I have the plus and I'm just curious of how the HD signal(for the weather info, ect.) is determined. Sometimes when Im in the city, I don't have signal at all but yet when I'm far out in the country I can get weather info on my maps. Any way to boost the signal? Thanks guys!! Posted via the PriusChat mobile app.
There is a nice discussion in the Gen-1 PiP forum that discusses this: XM Data Finally Expired | PriusChat I saw the traffic alerts in my Prius Prime Plus navigation screen about two months ago but didn't know how the data was sent to the car. I get the impression the High Definition (aka., digital broadcast radio) was the source. I didn't know there was a car based App that might have more data. I'll go look. Having a warning about traffic problems is a good thing but only if there is a way to tell if the car is getting the signal. Otherwise, one might expect this aid help only to get stuck in a traffic problem. Bob Wilson
I live in a suburb of Los Angeles where, for instance, KNX 1070 (Newsradio) is an HD Station. I do NOT have XM radio at all. Just yesterday in my Prime Plus, I was pressing the Weather buttons to get weather information, and at the bottom of the screen it indicated that it was getting the weather information from the HD Radio signal. For traffic, I'm not sure, but if I remember right, it mentioned somewhere in the manual or somewhere that it gets it from HD as well. Two things about HD: (1) apparently it takes a couple seconds to "handshake" and go HD, it's not instant. So when I tune to KNX, the first 5-10 seconds sound like normal AM audio, then all of a sudden the HD comes on. (2) However I don't know how much more signal HD needs than normal AM, because just yesterday as I was driving (open area, around Orange County, only about 40 miles from LA) the signal would keep reverting back to normal, then HD, then normal, then HD, then normal, etc. -- and KNX is the highest power station that the FCC allows, and there was certainly no problem with signal strength (at least as far as normal AM goes). I've only listened to the AM radio 3 times since getting the car, so I don't know if (a) this was a fluke, or (b) HD requires a lot stronger, solid signal than normal AM. I will say, that when it was going back and forth, the normal AM signal was really strong, and those who live in SoCal know how strong KNX's signal is, so I don't know what caused it the other day. The other previous 2 times were fine. But as far as your question, I can tell you the weather comes from the HD Signal (as that's what my radio shows when fetching weather info)... and for traffic, I seem to recall reading that it was HD as well...

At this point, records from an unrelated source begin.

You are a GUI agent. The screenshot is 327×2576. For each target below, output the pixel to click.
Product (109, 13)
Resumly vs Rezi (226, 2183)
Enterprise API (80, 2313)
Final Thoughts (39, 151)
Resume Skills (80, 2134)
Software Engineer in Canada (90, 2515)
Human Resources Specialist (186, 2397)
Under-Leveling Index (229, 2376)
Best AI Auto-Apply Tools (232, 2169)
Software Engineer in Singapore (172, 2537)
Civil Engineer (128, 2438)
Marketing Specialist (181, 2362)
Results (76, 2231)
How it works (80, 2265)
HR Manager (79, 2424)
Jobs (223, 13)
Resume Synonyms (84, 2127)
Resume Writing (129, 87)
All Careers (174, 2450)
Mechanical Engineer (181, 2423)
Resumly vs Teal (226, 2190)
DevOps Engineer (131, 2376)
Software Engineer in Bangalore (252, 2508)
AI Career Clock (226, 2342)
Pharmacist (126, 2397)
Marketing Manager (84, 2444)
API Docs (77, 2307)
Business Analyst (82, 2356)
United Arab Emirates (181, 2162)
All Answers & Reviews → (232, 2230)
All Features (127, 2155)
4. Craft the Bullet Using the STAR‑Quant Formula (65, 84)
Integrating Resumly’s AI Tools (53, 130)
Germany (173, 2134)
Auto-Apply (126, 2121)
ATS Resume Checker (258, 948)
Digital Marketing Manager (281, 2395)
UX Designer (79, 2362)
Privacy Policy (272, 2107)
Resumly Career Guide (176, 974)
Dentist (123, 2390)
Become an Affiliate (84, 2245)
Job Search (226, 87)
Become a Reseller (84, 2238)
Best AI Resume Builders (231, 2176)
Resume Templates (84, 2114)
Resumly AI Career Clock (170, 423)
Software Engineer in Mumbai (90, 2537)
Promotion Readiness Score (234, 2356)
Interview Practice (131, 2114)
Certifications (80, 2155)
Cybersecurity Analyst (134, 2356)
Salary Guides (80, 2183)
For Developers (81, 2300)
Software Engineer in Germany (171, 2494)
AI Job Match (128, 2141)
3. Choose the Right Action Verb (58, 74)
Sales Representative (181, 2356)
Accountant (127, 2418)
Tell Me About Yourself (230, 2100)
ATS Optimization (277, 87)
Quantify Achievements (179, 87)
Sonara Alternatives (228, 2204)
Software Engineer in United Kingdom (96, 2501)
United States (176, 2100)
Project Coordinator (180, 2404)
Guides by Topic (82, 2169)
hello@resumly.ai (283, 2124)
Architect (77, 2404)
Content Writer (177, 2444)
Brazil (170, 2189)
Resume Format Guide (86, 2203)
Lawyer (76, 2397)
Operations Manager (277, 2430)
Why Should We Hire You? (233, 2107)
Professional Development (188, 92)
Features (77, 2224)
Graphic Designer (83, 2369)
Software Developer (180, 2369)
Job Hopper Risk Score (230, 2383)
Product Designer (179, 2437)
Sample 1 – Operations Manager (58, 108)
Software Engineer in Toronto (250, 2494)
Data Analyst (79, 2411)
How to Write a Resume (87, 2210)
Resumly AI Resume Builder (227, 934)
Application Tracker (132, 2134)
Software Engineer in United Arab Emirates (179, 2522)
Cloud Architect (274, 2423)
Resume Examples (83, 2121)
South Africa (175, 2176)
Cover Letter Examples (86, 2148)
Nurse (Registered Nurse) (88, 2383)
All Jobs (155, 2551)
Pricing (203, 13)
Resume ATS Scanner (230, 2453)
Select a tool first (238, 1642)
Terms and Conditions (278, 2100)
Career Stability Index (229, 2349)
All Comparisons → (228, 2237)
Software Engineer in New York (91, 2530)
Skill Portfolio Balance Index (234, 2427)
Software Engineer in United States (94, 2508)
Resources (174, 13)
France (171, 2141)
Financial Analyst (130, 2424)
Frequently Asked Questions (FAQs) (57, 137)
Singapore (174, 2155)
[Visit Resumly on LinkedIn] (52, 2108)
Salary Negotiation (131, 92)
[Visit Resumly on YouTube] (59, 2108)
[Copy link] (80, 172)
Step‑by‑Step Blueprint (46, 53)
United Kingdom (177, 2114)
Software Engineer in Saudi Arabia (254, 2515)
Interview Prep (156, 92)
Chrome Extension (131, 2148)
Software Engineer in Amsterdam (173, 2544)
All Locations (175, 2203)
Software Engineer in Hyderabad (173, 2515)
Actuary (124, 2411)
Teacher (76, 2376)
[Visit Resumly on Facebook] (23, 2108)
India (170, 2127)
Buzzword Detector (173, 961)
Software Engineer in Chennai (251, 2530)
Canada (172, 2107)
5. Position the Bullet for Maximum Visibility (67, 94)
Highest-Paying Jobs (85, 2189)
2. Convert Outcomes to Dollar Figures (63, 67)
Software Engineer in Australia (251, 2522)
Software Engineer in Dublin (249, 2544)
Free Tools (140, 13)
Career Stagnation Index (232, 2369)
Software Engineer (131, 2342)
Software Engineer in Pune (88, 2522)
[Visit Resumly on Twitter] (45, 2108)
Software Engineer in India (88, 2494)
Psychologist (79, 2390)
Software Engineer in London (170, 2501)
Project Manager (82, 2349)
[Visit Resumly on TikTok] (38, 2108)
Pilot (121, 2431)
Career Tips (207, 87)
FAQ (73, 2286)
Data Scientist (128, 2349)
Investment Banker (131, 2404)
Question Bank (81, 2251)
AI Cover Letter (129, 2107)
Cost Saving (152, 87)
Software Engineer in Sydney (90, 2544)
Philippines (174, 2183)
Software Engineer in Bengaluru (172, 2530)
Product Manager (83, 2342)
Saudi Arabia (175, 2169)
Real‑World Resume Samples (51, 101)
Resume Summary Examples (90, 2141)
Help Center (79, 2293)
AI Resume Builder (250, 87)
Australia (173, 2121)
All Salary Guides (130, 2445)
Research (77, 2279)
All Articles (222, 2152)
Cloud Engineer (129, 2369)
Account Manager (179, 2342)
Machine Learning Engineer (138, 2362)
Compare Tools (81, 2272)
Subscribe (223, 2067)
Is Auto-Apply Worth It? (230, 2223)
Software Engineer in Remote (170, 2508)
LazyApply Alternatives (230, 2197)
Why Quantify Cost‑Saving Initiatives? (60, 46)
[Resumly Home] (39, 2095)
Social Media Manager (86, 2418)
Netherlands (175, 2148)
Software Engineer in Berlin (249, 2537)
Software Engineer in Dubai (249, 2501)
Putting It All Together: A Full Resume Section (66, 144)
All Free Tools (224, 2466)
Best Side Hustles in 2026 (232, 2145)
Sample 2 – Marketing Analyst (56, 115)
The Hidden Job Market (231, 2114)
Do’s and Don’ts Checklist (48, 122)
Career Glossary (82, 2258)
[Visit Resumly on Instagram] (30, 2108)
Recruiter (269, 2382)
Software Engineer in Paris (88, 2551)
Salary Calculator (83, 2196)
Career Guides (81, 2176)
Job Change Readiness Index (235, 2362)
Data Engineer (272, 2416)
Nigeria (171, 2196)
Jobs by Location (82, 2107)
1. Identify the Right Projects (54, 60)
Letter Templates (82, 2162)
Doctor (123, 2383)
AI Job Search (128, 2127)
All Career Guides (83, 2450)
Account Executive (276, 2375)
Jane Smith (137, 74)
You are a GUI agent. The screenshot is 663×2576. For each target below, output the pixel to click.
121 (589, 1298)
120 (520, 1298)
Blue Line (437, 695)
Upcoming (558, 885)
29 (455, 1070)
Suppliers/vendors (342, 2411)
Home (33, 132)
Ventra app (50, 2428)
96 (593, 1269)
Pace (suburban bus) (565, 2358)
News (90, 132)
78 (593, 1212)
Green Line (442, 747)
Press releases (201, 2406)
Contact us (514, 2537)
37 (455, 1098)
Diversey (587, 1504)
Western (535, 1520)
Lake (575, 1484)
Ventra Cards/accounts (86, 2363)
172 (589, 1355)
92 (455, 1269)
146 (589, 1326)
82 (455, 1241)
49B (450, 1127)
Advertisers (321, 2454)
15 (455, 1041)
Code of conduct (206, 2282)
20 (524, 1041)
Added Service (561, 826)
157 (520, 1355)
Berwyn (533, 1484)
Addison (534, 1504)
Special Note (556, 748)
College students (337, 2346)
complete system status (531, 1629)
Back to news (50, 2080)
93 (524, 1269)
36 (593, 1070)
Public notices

Today I was fiddling around with entune and got it to update the in car apps. The weather app now gives local conditions. For now, I don't see an entune advantage over playing audio via USB. Both will tap my cell phone data plan but entune seems to 'stove pipe' the sources. Bob Wilson
HD radio is not satellite radio. It is a digital transmission from a local station. (And it's not high definition--HD is just a name.) Some think that conventional analog FM radio has better sound qualities than HD, but the analog can be scratchy in weak reception areas. HD just goes silent when the signal is weak.
"HD Radio" can be piggybacked on either AM or FM. As mentioned, "HD" is something of a misnomer; all it really means is that it is digital, and it can carry the station's main audio feed, a secondary program, and pure data, such as traffic and weather info. One of the complaints about the Sirius /XM traffic data on the PiP was that it tended to be terribly out of date, at least partly since you had to wait until the satellite got around to your region in the continuous stream of the traffic info. (That was certainly my experience.) I don't know how the navigation system finds what frequency the traffic info is on in a particular area. You don't have to have the radio turned on to get the traffic info.
Source: HD Radio - Wikipedia Digital information is transmitted using OFDM with an audio compression algorithm called HDC (High-Definition Coding). (HDC is a proprietary codec based upon, but incompatible with, the MPEG-4 standard HE-AAC). HD Radio equipped stations pay a one-time licensing fee for converting their primary audio channel to iBiquity's HD Radio technology, . . . Ok, we'll call it HDC instead of HD. <groan> Bob Wilson
my other cars (2 other) detects an hd2 and hd3 station, but the prime doesn't, even when I drove within 10 miles of the transmit tower. anyone else have similar problem? also the antenna is noticeably getting worse reception than my other cars.